→ Brief: Reproduce every one of the entries with "Viewport" changed to "Display" wherever it occurs, keeping all other text identical, and leave the pictures out.
• • •
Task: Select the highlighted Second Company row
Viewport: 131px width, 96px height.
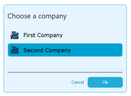Action: point(65,50)
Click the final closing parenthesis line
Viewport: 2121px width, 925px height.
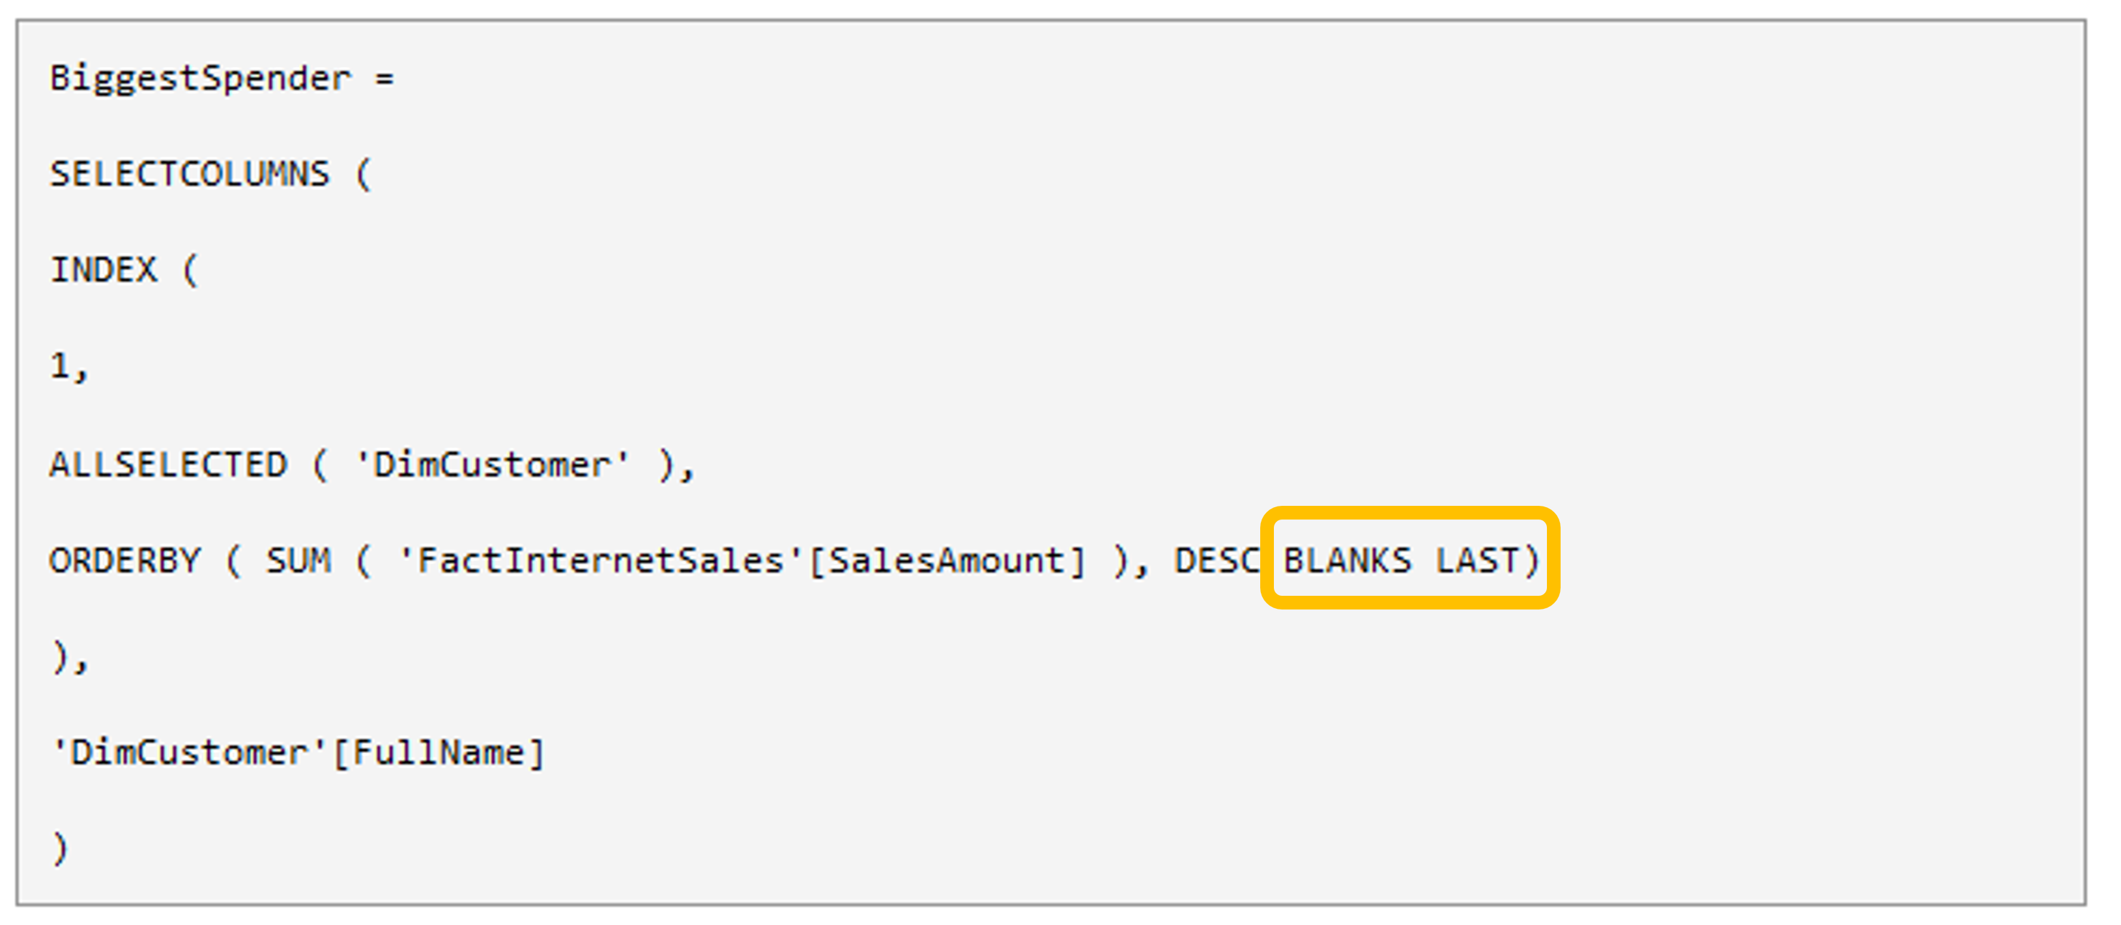pyautogui.click(x=59, y=848)
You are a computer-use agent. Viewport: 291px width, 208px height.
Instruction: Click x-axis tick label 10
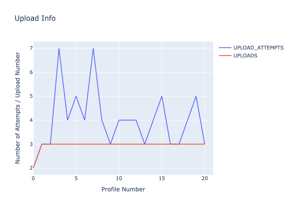point(119,178)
• • •
→ Exercise answer:
Task: Select the highlighted Second Company row
Display: 131px width, 96px height.
Action: point(65,50)
Click the final closing parenthesis line
Display: 2121px width, 925px height.
pyautogui.click(x=59, y=848)
You are a computer-use agent. Display: 291px width, 208px height.
Instruction: Click x-axis tick label 10
point(119,178)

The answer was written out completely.